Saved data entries
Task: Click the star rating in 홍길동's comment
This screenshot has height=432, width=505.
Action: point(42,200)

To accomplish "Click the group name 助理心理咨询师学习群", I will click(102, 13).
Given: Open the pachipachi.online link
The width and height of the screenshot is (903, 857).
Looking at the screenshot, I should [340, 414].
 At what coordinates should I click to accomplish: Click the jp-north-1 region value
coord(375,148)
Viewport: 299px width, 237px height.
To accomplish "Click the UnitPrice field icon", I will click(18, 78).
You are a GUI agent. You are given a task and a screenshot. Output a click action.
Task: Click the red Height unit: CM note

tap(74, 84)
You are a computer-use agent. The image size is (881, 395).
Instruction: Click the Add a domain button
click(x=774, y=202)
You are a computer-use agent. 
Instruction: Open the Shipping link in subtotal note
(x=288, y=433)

Exercise requirements
Above are the entries; repeat their lines exactly, from the first through the one that contains "You are a computer-use agent. The".

Output of the exercise
Task: Click the star rating in 홍길동's comment
This screenshot has height=432, width=505.
Action: point(42,200)

To accomplish "Click the group name 助理心理咨询师学习群", I will click(102, 13).
Given: Open the pachipachi.online link
The width and height of the screenshot is (903, 857).
Looking at the screenshot, I should [340, 414].
 At what coordinates should I click to accomplish: Click the jp-north-1 region value
coord(375,148)
Viewport: 299px width, 237px height.
To accomplish "Click the UnitPrice field icon", I will click(18, 78).
You are a GUI agent. You are given a task and a screenshot. Output a click action.
Task: Click the red Height unit: CM note

tap(74, 84)
You are a computer-use agent. The image size is (881, 395).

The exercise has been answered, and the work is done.